Итак, чтобы ответить на поставленные вопросы, необходимо начать с анализа существующей традиции. О начальном периоде карьеры Перикла сообщает только Плутарх. Биограф отмечает, что сначала Перикл совершенно не занимался государственными делами, но только участвовал в военных походах (по-видимому, под руководством Кимона). Неучастие Перикла в политической жизни Плутарх объясняет тем, что он боялся народных масс (Plut. Per., 7, 1). Имея большое сходство с Писистратом и будучи богатым человеком, принадлежавшим к выдающемуся роду[83], он опасался быть подвергнутым остракизму.

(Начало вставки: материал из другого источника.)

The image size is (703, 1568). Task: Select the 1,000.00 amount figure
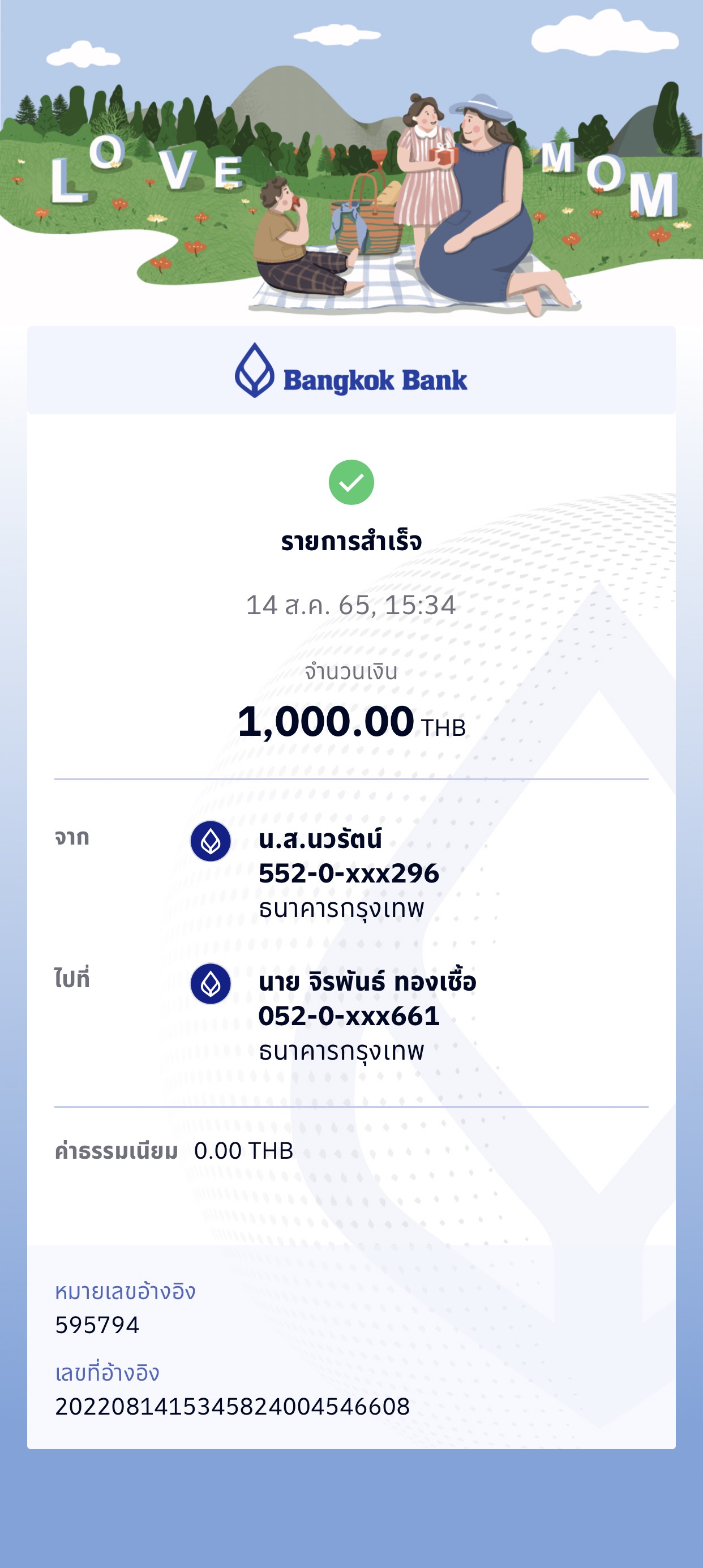click(326, 722)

Ион, на которого ссылается Плутарх, утверждал, что обхождение Перикла с людьми было дерзким и высокомерным.
Вероятно, все эти качества составляют субъективно-тенденциозную основу враждебной Периклу характеристики, сохранившейся у Иона, который противопоставлял его Кимону. Ион, очевидно, в гипертрофированном виде представил такие черты характера Перикла, как замкнутость, некоммуникабельность, т. е. именно то, на что указывает Плутарх, говоря, что он по своей природе был не прост в обхождении (Plut. Per., 7, 2). Эти черты могли быть преодолены по мере расширения его общественной активности.
Что касается замечания Плутарха о сходстве Перикла с Писистратом, то это, вероятно, литературный штамп, найденный биографом в одном из источников. По-видимому, это был Феопомп, который с Писистратом сравнивал и Кимона.

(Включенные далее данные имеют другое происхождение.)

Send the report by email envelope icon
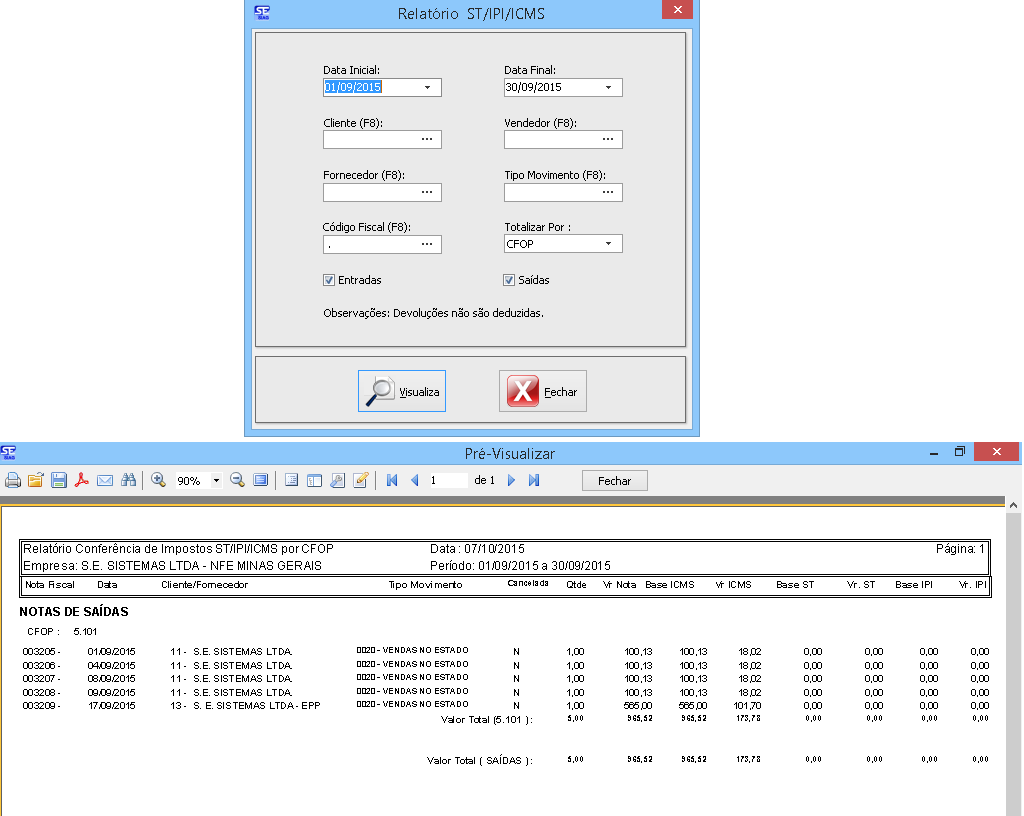The image size is (1024, 816). point(105,481)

Нуждается в объяснении и мысль Плутарха о том, что Перикл угождал массам, боясь, как бы его не стали подозревать в стремлении к тирании. В данном случае Плутарх, возможно, объединяет два обвинения, выдвинутые против Перикла его врагами, сохранившиеся в традиции, которой пользовался биограф.
Обвинение в стремлении Перикла к тирании скорее всего получило распространение с того времени, когда он стал ежегодно избираться на должность стратега. Это обвинение опровергается относительно просто. В отличие от Писистрата, который, как известно, хотя и не отменил конституцию Солона, но фактически с ней не считался, Перикл не только придавал афинской конституции огромное значение (Thuc., II, 37 sqq.), но и своими реформами совершенствовал ее.
С обвинением в демагогии дело обстоит сложнее. Термин δημαγωγός («предводитель народа») с отрицательным смыслом получил широкое распространение в IV в. до н. э. Под предводителями такого рода имели в виду политиков, которые угождали, потворствовали народу, шли на поводу у демоса. Этот термин, вероятно, имел в виду Фукидид, характеризуя преемников Перикла (Thuc., II, 65, 10; ср.: III, 36, 6; IV, 21, 3). Аристотель уже широко его использовал (Arist. Ath. Pol., 27—28; Pol., II, 9, 3, 1274 а 3-10). Историки IV в. до н. э. (Феопомп, Стесимброт и Ион), как мы уже отмечали, особенно часто прибегали к нему, отрицательно характеризуя современную им демократию. Между тем, прослеживая историю развития афинской демократической конституции и ее отражение у античных авторов (Геродот, Фукидид, Аристотель), можно прийти к заключению, что термин δημαγωγός является синонимом, только с оттенком отрицательного содержания, более благопристойного понятия προστάτης. Уже Геродот, характеризуя Клисфена и называя его простатом народа, считал его не только защитником, но и предводителем демоса (ср.: Arist. Ath. Pol., 20, 4).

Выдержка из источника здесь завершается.